Text section:
◆ ◆ ◆

Phase 1 on the study involved in-depth data collection on behavior and environmental contamination along multiple pathways of exposure in Accra, Ghana. Examples of pathways of exposure to fecal contamination include drinking water, recreational water, waste-water irrigated produce, surfaces in public latrines, drain water, etc. Based on lessons from Accra, we have been developing the SaniPath Rapid Assessment Tool to assess key pathways of exposure in urban, low-income settings. The tool guides users in collecting much needed data on exposure to fecal contamination in low income, urban neighborhoods, and synthesizes these data for community, government, and service providers’ decision-making. The pathways are characterized by taking into consideration the frequency of exposure to a particular pathway along with the dose (the amount of E.coli ingested per ingestion event). The tool, which consists of training material, protocols, as well as data entry/analysis software, is publicly available on our website or on a USB flash drive and is intended for non-governmental organizations, funders, and government institutions.




Goal(s):

To improve our understanding of risks from fecal contamination in urban and peri-urban settings in developing countries and ultimately develop effective strategies and inform investments and policies to reduce these risks.


Objectives:

The objectives of the SaniPath Study are to :
  • Conduct an exposure assessment and quantitative microbial risk assessment (QMRA) with Phase 1 behavioral and environmental data from Accra, Ghana to understand exposure to fecal contamination in low-income, urban neighborhoods.
  • Use lessons learned from Phase 1 in developing the SaniPath Rapid Risk Assessment Tool, which utilizes a mixed methods approach to understanding exposure to fecal contamination (i.e. environmental sample collection, individual and group surveys, key informant interviews, GPS mapping, etc.)

◆ ◆ ◆

Tasks to complete:
1) Decide whether each statement agrees with the SaniPath text. Answer yes or no for each, and quote the words of the text that decide it.
(a) The tool is meant for non-governmental organizations, funders, and government institutions.
(b) Phase 1 collected its data in Kumasi, Ghana.
(c) Dose means the amount of E. coli ingested per ingestion event.
2) Using the SaniPath text, answer each question on its own line.
(a) What three things make up the tool?
(b) What does QMRA stand for?
(c) In what settings does the goal seek a better understanding of risks from fecal contamination?
3) Please list every example of a pathway of exposure to fecal contamination that the SaniPath text names.
You will not need the lines that come after this text.

Information shown:

◆ ◆ ◆

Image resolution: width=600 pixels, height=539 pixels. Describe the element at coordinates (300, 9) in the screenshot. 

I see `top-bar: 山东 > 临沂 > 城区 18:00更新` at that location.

◆ ◆ ◆

Answers below:
1)
(a) Yes: "is intended for non-governmental organizations, funders, and government institutions"
(b) No: "in Accra, Ghana"
(c) Yes: "the dose (the amount of E.coli ingested per ingestion event)"

2)
(a) Training material, protocols, and data entry/analysis software
(b) Quantitative microbial risk assessment
(c) Urban and peri-urban settings in developing countries

3)
- Drinking water
- Recreational water
- Waste-water irrigated produce
- Surfaces in public latrines
- Drain water